[pypy-dev] PyPy doesn't make code written in C faster

Thu May 30 18:41:02 CEST 2013

On Thu, May 30, 2013 at 10:23:17AM +0200, Armin Rigo wrote:
> Hi all,
> 
> Some people learn about PyPy, and the first program they try to
> measure speed with is something like this:
> 
> def factorial(n):
>     res = 1
>     for i in range(1, n + 1):
>         res *= i
>     return res
> print factorial(25000)
> 
> It may not be completely obvious a priori, but this is as bogus as it
> gets.  This is by now only 50% slower in PyPy than in CPython thanks
> to efforts from various people.  The issue is of course that it's an
> algo which, in CPython or in PyPy, spends most of its time in C code
> computing with rather large "long" objects.  (No, PyPy doesn't contain
> magic to speed up C code 10 times.)  In fact, this program spends more
> than 2/3rd of its time in the final repr() of the result!  Converting
> a long to base 10 is a quadratic operation.

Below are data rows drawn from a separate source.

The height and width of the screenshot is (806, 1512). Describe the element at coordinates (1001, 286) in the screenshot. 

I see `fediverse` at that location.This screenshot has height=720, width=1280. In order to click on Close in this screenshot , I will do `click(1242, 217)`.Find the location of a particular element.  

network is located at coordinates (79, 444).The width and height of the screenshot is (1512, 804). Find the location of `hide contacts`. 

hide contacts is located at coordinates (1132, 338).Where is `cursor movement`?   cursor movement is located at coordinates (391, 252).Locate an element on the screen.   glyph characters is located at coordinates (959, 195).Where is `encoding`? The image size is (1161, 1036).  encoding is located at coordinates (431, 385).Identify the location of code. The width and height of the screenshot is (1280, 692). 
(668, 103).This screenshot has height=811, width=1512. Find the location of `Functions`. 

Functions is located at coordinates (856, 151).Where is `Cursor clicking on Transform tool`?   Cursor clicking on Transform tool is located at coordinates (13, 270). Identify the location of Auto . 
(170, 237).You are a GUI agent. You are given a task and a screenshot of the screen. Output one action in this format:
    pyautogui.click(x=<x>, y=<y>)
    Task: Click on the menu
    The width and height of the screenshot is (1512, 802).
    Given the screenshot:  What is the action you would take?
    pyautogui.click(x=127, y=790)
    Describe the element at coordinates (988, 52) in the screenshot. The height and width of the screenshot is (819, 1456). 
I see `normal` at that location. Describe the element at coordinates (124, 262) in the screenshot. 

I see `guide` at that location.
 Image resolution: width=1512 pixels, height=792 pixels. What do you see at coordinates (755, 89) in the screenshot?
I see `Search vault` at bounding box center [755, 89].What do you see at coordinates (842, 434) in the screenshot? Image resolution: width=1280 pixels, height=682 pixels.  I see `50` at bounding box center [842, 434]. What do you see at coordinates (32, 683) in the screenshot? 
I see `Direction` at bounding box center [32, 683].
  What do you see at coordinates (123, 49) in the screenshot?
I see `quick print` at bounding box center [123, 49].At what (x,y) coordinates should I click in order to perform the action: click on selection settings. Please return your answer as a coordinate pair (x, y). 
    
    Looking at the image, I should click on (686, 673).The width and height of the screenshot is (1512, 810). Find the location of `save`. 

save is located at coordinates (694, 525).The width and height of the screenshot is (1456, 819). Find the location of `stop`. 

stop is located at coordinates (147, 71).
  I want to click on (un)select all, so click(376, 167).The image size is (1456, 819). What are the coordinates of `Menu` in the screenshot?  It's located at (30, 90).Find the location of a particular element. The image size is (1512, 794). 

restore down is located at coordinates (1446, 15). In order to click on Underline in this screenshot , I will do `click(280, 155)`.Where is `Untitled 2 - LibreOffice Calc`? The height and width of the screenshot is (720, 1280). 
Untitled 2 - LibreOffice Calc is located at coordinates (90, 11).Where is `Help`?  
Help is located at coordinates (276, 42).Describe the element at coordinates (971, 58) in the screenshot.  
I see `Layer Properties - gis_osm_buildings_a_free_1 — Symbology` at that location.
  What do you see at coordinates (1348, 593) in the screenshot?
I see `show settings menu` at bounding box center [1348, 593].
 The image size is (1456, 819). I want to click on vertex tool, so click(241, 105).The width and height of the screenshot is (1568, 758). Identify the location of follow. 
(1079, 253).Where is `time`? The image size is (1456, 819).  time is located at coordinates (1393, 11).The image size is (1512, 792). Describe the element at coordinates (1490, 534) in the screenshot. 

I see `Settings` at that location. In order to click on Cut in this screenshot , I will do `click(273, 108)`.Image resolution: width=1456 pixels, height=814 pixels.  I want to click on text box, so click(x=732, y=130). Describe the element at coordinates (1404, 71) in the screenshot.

It doesn't have to be quadratic, it's easy to come up with a splitting
algorithm:
def reclongtostr(x):
    if x < 0: return "-"+reclongtostr(-x)
    x = long(x) # expect a long
    min_digits = 9 # fits in 32 bits, there may be a better choice for
    this
    pts = [10**min_digits]
    while pts[-1] < x:
        pts.append(pts[-1]**2)
    pts.pop() # remove first 10**2**i greater than x
    output = []
    def spl(x,i):
        if i < 0: # bottomed out with max_digit sized pieces
            if output or x > 0:
                s = str(x)
                output.append("0"*(min_digits - len(s)) + s) # note
		that this appends in inorder
        else:
            top,bot = divmod(x, pts[i]) # split the number
            spl(top,i-1)
            spl(bot,i-1)
    spl(x,len(pts)-1)
    # strip leading zeros, we can probably do this more elegantly
    while output[0][0] == "0":
        output[0] = output[0][1:]
    return ''.join(output)

which benchmarks factorial(25000) like this:

    import time
    s = time.time()
    x = factorial(25000)
    print "factorial", time.time() - s
    sx = str(x) # give pypy a chance to compile
    s = time.time()
    sx = str(x)
    print "Str time", time.time() - s
    rsx = reclongtostr(x) # give pypy a chance to compile
    s = time.time()
    rsx = reclongtostr(x)
    print "my rec time", time.time() - s
    print "equal string:", sx == rsx

factorial 0.182402133942
Str time 0.505062818527
my rec time 0.0678248405457
equal string: True

I'm sure a better programmer than I could make this faster by avoiding
saving intermediate results and various micro optimisations.  But
beating the builtin C implementation by a factor of 7.5 seems a
reasonable outcome for pypy.

I think I could come up with a linear time two pass algorithm working
on intdigits if this were important to pypy.

> Does it still make sense to add programs like this to our benchmarks?
> So far, our benchmarks are "real-life" examples.  The benchmarks like
> above are completely missing the point of PyPy, as they don't stress
> at all the Python interpreter part.  There are also other cases where
> PyPy's performance is very bad, like cpyext on an extension module
> with lots of small C API calls.  I believe that it would still make
> sense to list such cases in the official benchmark, and have the
> descriptions of the benchmarks explain what's wrong with them.

I agree that you should include them, I disagree that they are
'wrong'.  They measure the overhead of a C call.  Why should a C call
be slower in pypy than cpython?  Presumably it could be compiled down
to the appropriate instructions and then out-perform cpy.

Now that the topic of benchmarks has come up, I came across this
benchmark recently:
http://dalkescientific.com/writings/diary/archive/2009/11/15/100000_tasklets.html

The same benchmark took 8.5s on pypy 2beta2 and takes 7.5s on pypy
2.0.1.  Is there any obvious reasons why pypy's tasklets are so
slow to switch?  (Is it the scheduler?)  This is important for my
adoption of pypy at work.

njh